Déclaration à la fin d’une mission du FMI au Burundi

Communiqué de presse no 09/205
Le 10 juin 2009

Une mission du Fonds Monétaire International (FMI), conduite par M. Bernardin Akitoby, a séjourné à Bujumbura du 27 mai au 10 juin 2009 afin de procéder à la deuxième revue du programme économique et financier du gouvernement burundais appuyé par un accord au titre de la Facilité pour la réduction de la pauvreté et pour la croissance (FRPC) et à l’évaluation de l’impact de la crise financière mondiale sur le Burundi.

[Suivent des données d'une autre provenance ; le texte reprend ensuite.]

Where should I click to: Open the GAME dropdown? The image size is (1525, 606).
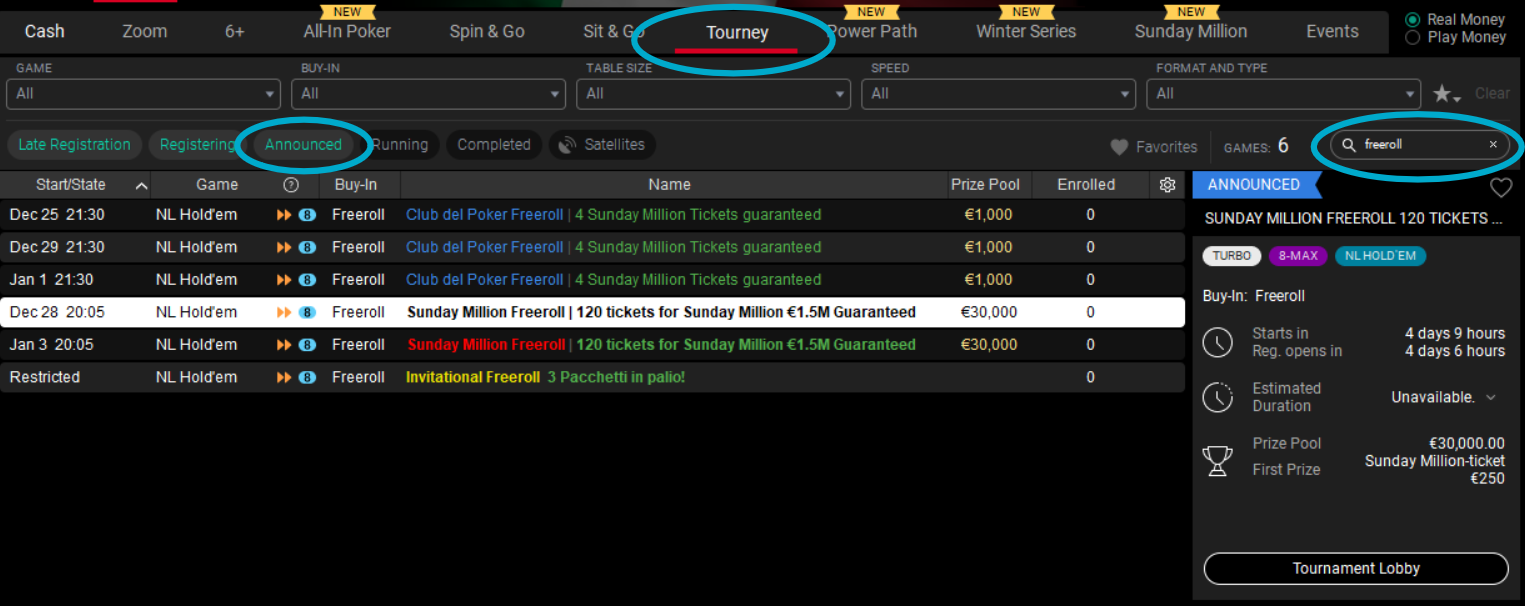click(143, 93)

La mission a été reçue en audience par le Président de la République, M. Pierre Nkurunziza, le Premier Vice-Président, M. Yves Sahinguvu et le Deuxième Vice-Président, M. Gabriel Ntisezerana; elle a eu des entretiens avec la Ministre des Finances, Mme Clotilde Nizigama et les Ministres en charge de l'éducation nationale, de la santé, de l'agriculture, de l’intégration régionale et de la lutte contre le SIDA; elle s’est également entretenue avec le Gouverneur de la Banque de la République du Burundi, M. Gaspard Sindayigaya. La mission a eu des discussions constructives avec les représentants de la communauté des bailleurs de fonds, du secteur privé et de la société civile.

M. Bernardin Akitoby, Chef de mission pour le Burundi, a publié la déclaration suivante aujourd’hui à Bujumbura :

«La croissance du produit intérieur brut (PIB) réel a atteint 4½ % en 2008, contre 3,6 % en 2007, essentiellement en raison de la bonne récolte caféière et de l’appui accru des bailleurs de fonds visant à amortir les effets de la flambée des prix alimentaires et pétroliers. La hausse des cours mondiaux des produits de base observée durant les sept premiers mois de l’année a porté l’inflation, en glissement annuel, à environ 26 % en fin de période, soit un chiffre bien supérieur à l’objectif de 14 % visé au programme.

La croissance économique devrait retomber à 3,2 % en 2009, du fait principalement de : i) la contraction de la demande des produits d’exportation; ii) la baisse des cours mondiaux du café; iii) l’incertitude qui entoure le financement de la commercialisation du café; iv) des envois de fonds des travailleurs moins importants; (v) des investissements directs étrangers plus faibles. Du fait du tassement des cours mondiaux des produits pétroliers et alimentaires, l’inflation nominale devrait tomber, selon les projections, à 9 % en 2009. Le déficit extérieur courant devrait se contracter, l’effet de la baisse des prix pétroliers et alimentaires sur les importations compensant largement l’impact négatif de la baisse du cours du café — qui compte toujours pour près de 70 % des exportations — sur les exportations du Burundi.

Les résultats obtenus dans le cadre de la mise en œuvre du programme appuyé par la FRPC sont globalement satisfaisants. Tous les critères de réalisation quantitatifs et structurels fixés à mars 2009 ont été respectés et les réformes structurelles progressent. La loi portant établissement de la taxe sur la valeur ajoutée (TVA) a été promulguée, la gestion de la solde a été transférée au Ministère des Finances et le recensement des agents de l’État a été mené à bien. En outre, l’adoption de la stratégie de gestion des finances publiques (GFP) a permis de lancer la dynamique de mise en œuvre du calendrier de réforme de la GFP.

Les entretiens de politique générale ont surtout porté sur le programme budgétaire révisé et sur la nécessité de maintenir la stabilité macroéconomique et de relancer la croissance dans un environnement économique difficile. La mission a partagé la préoccupation des Autorités quant aux répercussions de la crise économique mondiale sur l’économie burundaise. La crise a d’ores et déjà eu un impact négatif sur les recettes budgétaires au premier trimestre 2009, ce qui devrait entraîner un manque à gagner sur l’ensemble de l’année. Un appui budgétaire supplémentaire de la communauté des bailleurs de fonds aiderait au maintien de la stabilité macroéconomique et à la protection des dépenses prioritaires de lutte contre la pauvreté.

La mission s’est félicitée des efforts accomplis par les Autorités pour consolider les progrès en matière de mobilisation des recettes et réaffecter les dépenses vers les secteurs prioritaires. Elle a encouragé les Autorités à renforcer les acquis en matière de gouvernance et à approfondir les réformes structurelles, notamment dans la filière café.

La mission a réaffirmé que le FMI continuera d’aider le Burundi à relever ces défis. Le Conseil d'administration du FMI devrait examiner le rapport des services sur la deuxième revue du programme appuyé par la FRPC en juillet 2009. La mission tient à remercier les Autorités pour leur chaleureuse hospitalité et leur esprit de coopération étroite et constructive.»